El rey Juan Carlos maniobró para intentar que el Partido Comunista de España (PCE), la principal (y casi única) fuerza de oposición a la dictadura, con un prestigio enorme entre los trabajadores y los jóvenes, es decir, en los ámbitos sindicales y universitarios, no se presentara a las elecciones. Llamó y escribió al presidente de Rumanía, el dictador comunista Nicolás Ceaucescu, para que transmitiera al secretario general del PCE, Santiago Carrillo, que residía en París, que no podían presentarse a las elecciones con la siglas del partido y si querían, concurrieran como independientes. El dirigente eurocomunista en el exilio rechazó de plano tal pretensión. El resto de la historia ya es conocida por los videos de la Prego, Sólo añadir que Suárez, un hombre inteligente, comprendió que una democracia mutilada no era posible ni creíble, y se jugó el bigote frente al bunker franquista, los golpistas y los truenos de Fraga, legalizando al PCE. Además de inteligente, Suárez era afable, un tipo encantador. Y fue un hombre valiente.

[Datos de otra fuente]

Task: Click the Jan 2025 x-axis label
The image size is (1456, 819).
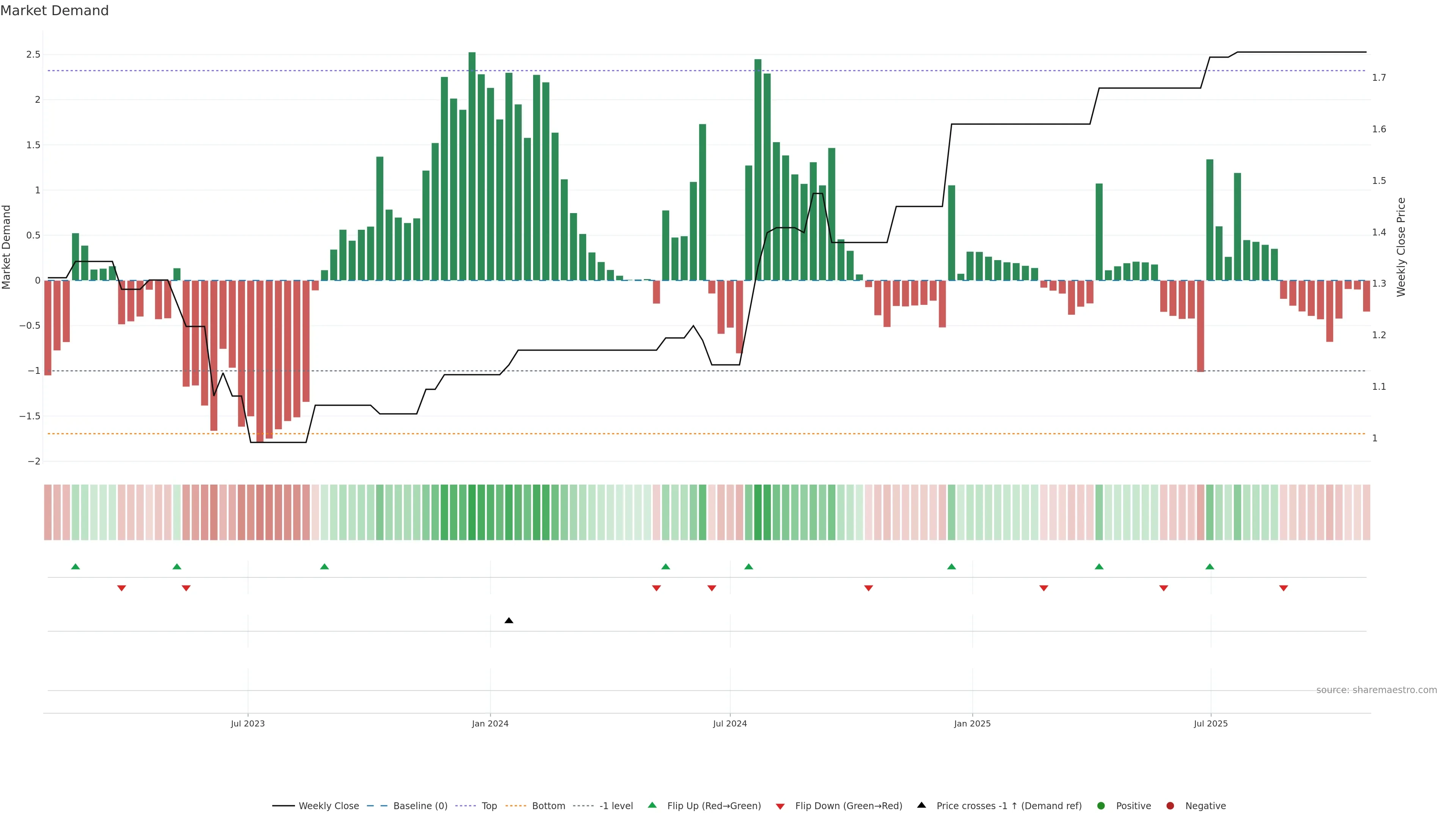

Aquellas Cortes surgidas de las elecciones del 15J elaboraron la Constitución de 1978, y la monarquía quedó instituida como forma de Estado y fue refrendada por la mayoría de los españoles en el referendo del 6 de diciembre de aquel año. De este modo, el rey Juan Carlos I de Borbón pasó de ser un producto de la dictadura a un elemento de la democracia constitucional. En puridad le importó más recuperar y mantener la Corona que promover la libertad y los derechos de los españoles. Su temor a la oligarquía y al Ejército franquista explican la petición a los dirigentes comunistas, que ya en los años cincuenta apostaban por la reconciliación. Era un cobarde con un manto de la prudencia, pero un cobarde. Hasta su padre Juan de Borbón, heredero dinástico de Alfonso XIII y despreciado y odiado por Franco, elogió el patriotismo de los comunistas cuando se dejó querer por la llamada Junta Democrática.

Es tan cierto como el que se saca un ojo y queda tuerto que el emberrechinado monarca desarticuló el golpe de Estado del 23 de febrero de 1981 con la inestimable lealtad y diligencia de su ayudante militar, el general Sabino Fernández Campo, y que aquella noche del 23F, con los diputados y el Gobierno en pleno secuestrados a mano armada por los guardias civiles al mando del coronel Tejero Molina y con Milans del Bosch, Alfonso Armada y otros mandos militares en el ajo, se ganó la Corona y el aprecio de los demócratas. Si hubiera respaldado el golpe de Estado después de haber encerrado a Suárez con varios generales golpistas (los del «golpe de timón») que provocaron su dimisión, ni él sabe si habría podido volver, aunque fuera perniquebrado, de alguna cacería de elefantes en África o de otras agradables (y dispendiosas) aventuras.

Decía el poeta José Bergamín que las paradojas nos sirven de paracaídas para no rompernos la crisma. Pero no por eso deja de ser paradójico que para celebrar el 40º aniversario de las primeras elecciones democráticas se otorgue el protagonismo al rey, un jefe del Estado ajeno a la democracia, al que nadie ha votado y que no responde ante los representantes del soberano por más que reafirme, como hizo Felipe VI, «el compromiso de la Corona con la democracia». No vamos a rompernos la crisma con una sesión borbónica más o menos, pero quede claro que a los Borbones los repuso el dictador y fueron aceptados por los partidos dinásticos. Y que fue la lucha de la gente (sangre y tortura de demócratas asesinados y encarcelados), de los partidos de izquierda (PSOE, PCE y otros), de los grupos adheridos a la Unión de Centro Democrático (UCD) de Suárez, y el ansia y el clamor de libertad los que trajeron la democracia, con el acierto, claro, de algunos dirigentes políticos que supieron interpretar correctamente aquel tiempo.